技術領域

本發明涉及鑒別革蘭氏陰性和陽性菌的培養基及使用方法。具體而言，本發明涉及利用革蘭氏陰性菌特異性表達氨基肽酶在平板上鑒別革蘭氏陰性和陽性菌的培養基及使用方法。

背景技術

通過革蘭氏染色法，將細菌分為兩大類，即革蘭氏陰性菌和革蘭氏陽性菌，是對細菌進行鑒別、分類和鑒定的基礎，因此，如何準確、便捷區分對于細菌鑒定與分類具有重要意義。

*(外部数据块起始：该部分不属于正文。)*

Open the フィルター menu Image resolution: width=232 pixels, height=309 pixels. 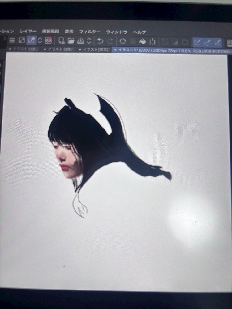(90, 32)
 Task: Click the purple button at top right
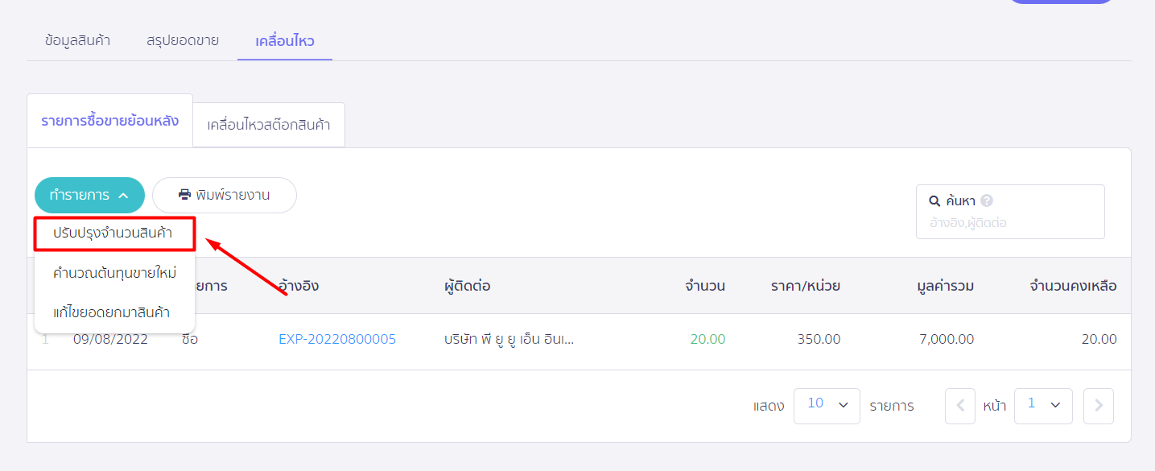[x=1061, y=3]
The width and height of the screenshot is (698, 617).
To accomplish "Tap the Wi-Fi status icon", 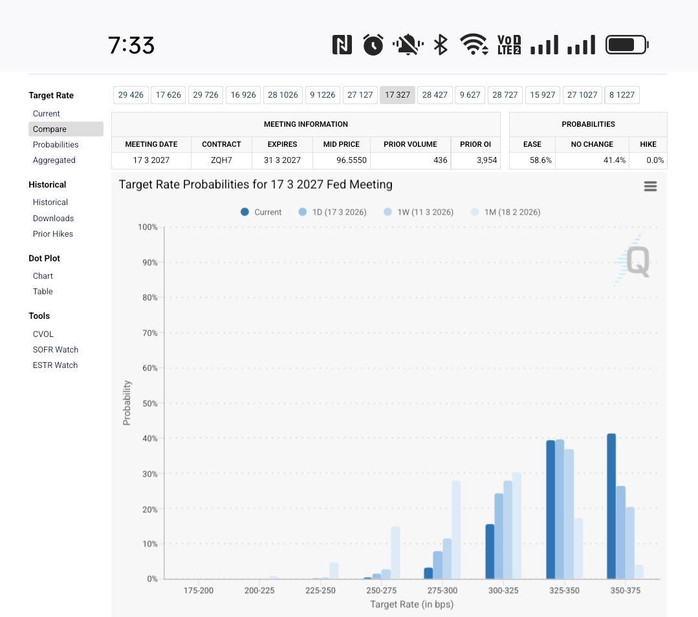I will pyautogui.click(x=474, y=45).

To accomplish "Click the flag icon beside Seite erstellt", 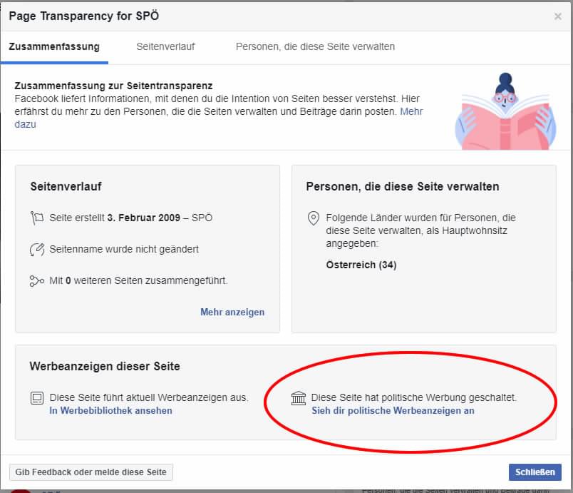I will [x=37, y=218].
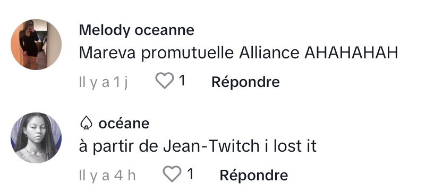Open océane's profile avatar
The height and width of the screenshot is (192, 426).
(x=36, y=138)
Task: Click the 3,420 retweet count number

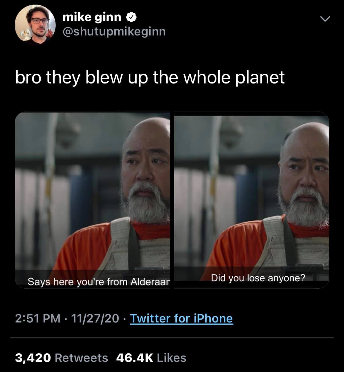Action: [x=33, y=358]
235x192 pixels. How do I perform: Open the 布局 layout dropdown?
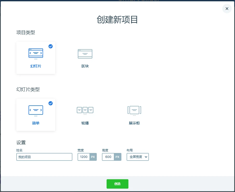[x=137, y=157]
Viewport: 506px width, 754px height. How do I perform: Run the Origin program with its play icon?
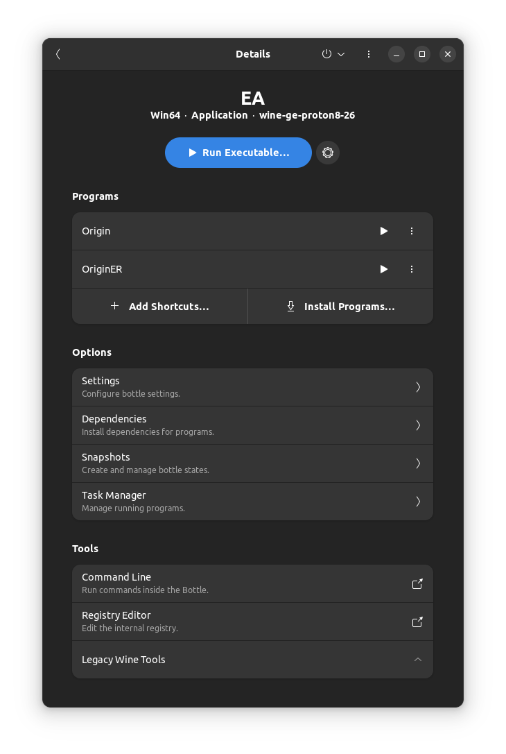pos(384,231)
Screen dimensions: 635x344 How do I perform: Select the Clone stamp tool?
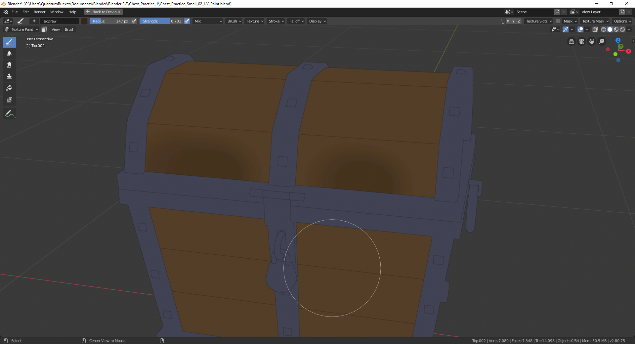9,76
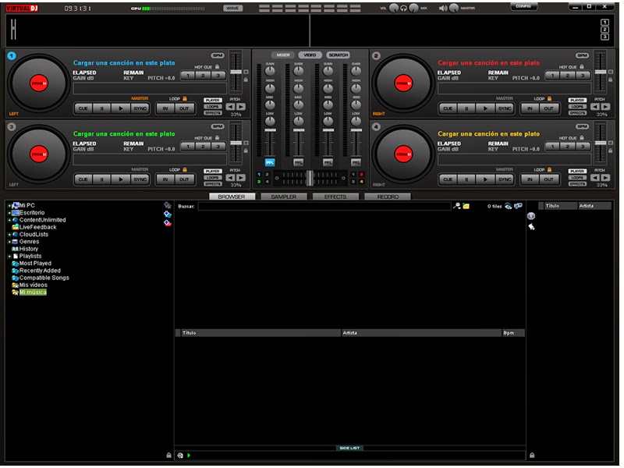Click the Loop IN button on deck 1

pyautogui.click(x=167, y=108)
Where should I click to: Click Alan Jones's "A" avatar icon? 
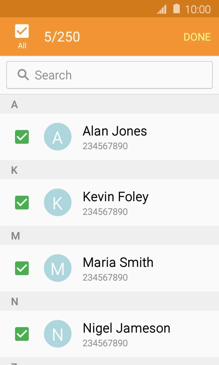pyautogui.click(x=57, y=136)
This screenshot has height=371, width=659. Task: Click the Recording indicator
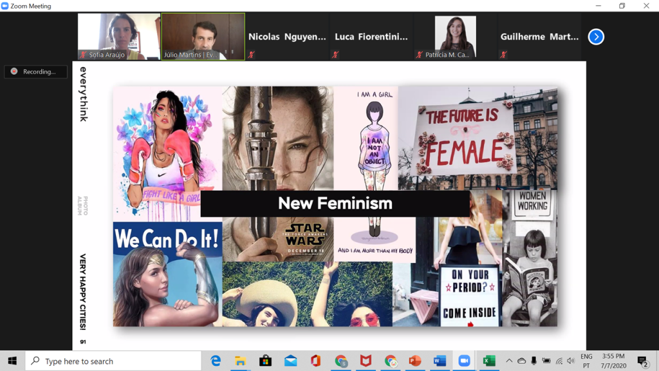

目前對于細菌的革蘭氏陰性和陽性區分以染色方法為主，先用龍膽紫（亦稱結晶紫）將細菌染成紫色，再涂以革蘭氏碘液加強染料與菌體的結合，然后用95％的酒精脫色20～30秒鐘，有些細菌不被脫色，仍保留紫色，有些細菌被脫色變成無色，最后再用復紅或沙黃復染1分鐘，結果已被脫色的細菌被染成紅色，未脫色的細菌仍然保持紫色，不再著色，結果凡被染成紫色的細菌稱為革蘭氏陽性菌(G^﹢菌)；染成紅色的稱為革蘭氏陰性菌（G^ˉ菌），其原理為：通過結晶紫初染和碘液媒染后，在細胞壁內形成了不溶于水的結晶紫與碘的復合物，革蘭氏陽性菌由于其細胞壁較厚、肽聚糖網層次較多且交聯致密，故遇乙醇或丙酮脫色處理時，因失水反而使網孔縮小，再加上它不含類脂，故乙醇處理不會出現縫隙，因此能把結晶紫與碘復合物牢牢留在壁內，使其仍呈紫色；而革蘭氏陰性菌因其細胞壁薄、外膜層類脂含量高、肽聚糖層薄且交聯度差，在遇脫色劑后，以類脂為主的外膜迅速溶解，薄而松散的肽聚糖網不能阻擋結晶紫與碘復合物的溶出，因此通過乙醇脫色后仍呈無色，再經沙黃等紅色染料復染，就使革蘭氏陰性菌呈紅色，為了保證實驗結果的準確性，還需要設置對照菌株，該方法自1884年由丹麥醫師Gram創立以來一直沿用至今，成為經典方法，但是這樣的常規方法使得操作過程繁瑣，雖然近年來已基于上述方法開發出細菌革蘭氏鑒定染色儀和基于流式細胞技術通過添加特制染料實現細菌革蘭氏鑒別，但這些方法需要專用設備的投入和特制試劑，不能滿足所有微生物實驗室的需求，而且鑒定前需要先分離出純菌落，并不能節省人力和時間。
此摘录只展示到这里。